Our findings imply that MASLD status may serve as an additional marker for risk stratification, particularly in women aged 40–59 years. First, incorporating simple steatosis indices into routine assessments could assist in identifying women with potential metabolic risks. This would facilitate the identification of women with occult metabolic risks who might otherwise be overlooked, such as those with a normal BMI or waist circumference but significant hepatic steatosis. Implementing these indices as a primary screening tool could enhance the “triage” process for CRC surveillance in primary care settings. Second, while Korean screening guidelines are lowering the initiation age—from 50 in the national program to 45 in academic recommendations—to address the rising incidence of EOCRC, metabolic risk assessment is not yet integrated. Diversifying the screening initiation age or customizing screening intensity through risk stratification based on metabolic markers, such as MASLD, could potentially enhance early detection and optimize resource allocation. Third, clinicians should continue to emphasize metabolic optimization—including lifestyle modification and management of dyslipidemia—which may help mitigate CRC risk in MASLD-positive women who appear otherwise metabolically healthy. Recognizing these associations could contribute to a more comprehensive approach to CRC prevention in this specific population.

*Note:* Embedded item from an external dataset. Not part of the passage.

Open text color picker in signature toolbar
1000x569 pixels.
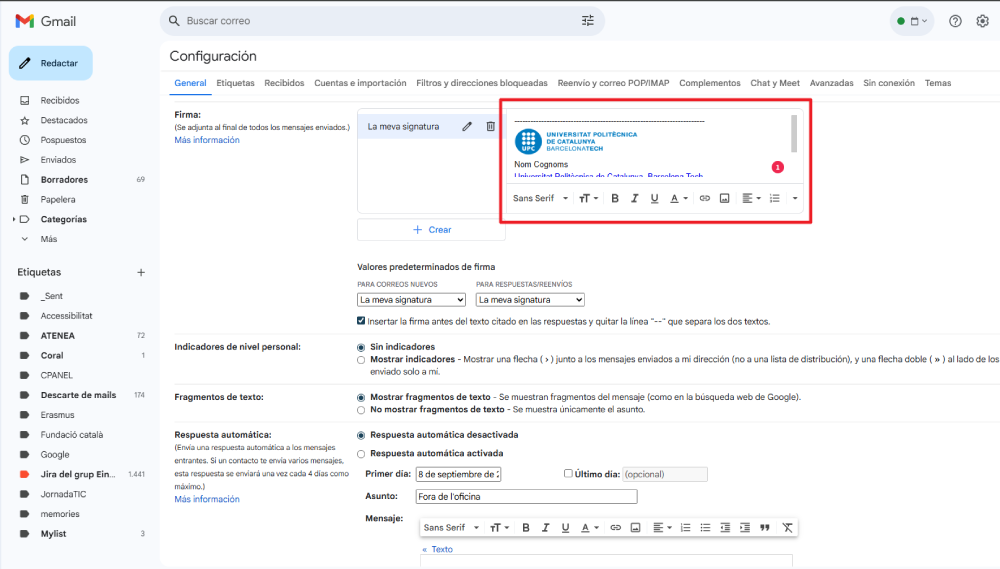(679, 198)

Future research should address not only the biological mechanisms linking MASLD to colorectal carcinogenesis but also conduct studies in diverse cohorts to reach a consensus on the heterogeneity of CRC risk across subgroups. Furthermore, the cumulative impact of MASLD duration and severity is worth exploring. Such evidence will be essential to establishing precise risk stratification models and enhancing our understanding of MASLD-associated carcinogenesis.

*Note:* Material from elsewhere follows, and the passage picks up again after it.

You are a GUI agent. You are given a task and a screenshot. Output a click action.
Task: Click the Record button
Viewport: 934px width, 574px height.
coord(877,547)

This study had several limitations that warrant consideration. First, its retrospective, claims-based design precludes causal inference and allows for residual or unmeasured confounding factors despite extensive covariate adjustment. Second, key exposures, including alcohol intake, physical activity, and medication use, were captured only at baseline; changes during follow-up could not be modeled, potentially leading to misclassification. Third, this cohort comprised Korean women aged 40–59 years who participated in the national screening program; therefore, the findings may not be generalizable to men, other ethnicities, or younger and older age groups. Fourth, we lacked data on menopausal hormone therapy, dietary patterns, and gut microbiome composition, which prevented the assessment of their potential effect-modifying roles. Finally, we were unable to account for competing risks of non-CRC mortality, which might have led to an overestimation of the cumulative incidence of CRC. These limitations should be weighed against the strengths of our large nationally representative cohort when interpreting the clinical implications of MASLD-associated CRC risk in women.

5. Conclusions

In conclusion, in this large nationwide cohort of Korean women, MASLD was independently associated with a 10% increase in incident CRC. Excess risk was confined to women aged 40–49 years, those without dyslipidemia, and those with a waist circumference of <85 cm, underscoring the substantial heterogeneity in MASLD-related carcinogenesis. These findings highlight the importance of age- and metabolism-specific risk stratification, suggesting that MASLD status could serve as a marker to identify women who may benefit from closer clinical attention and metabolic optimization.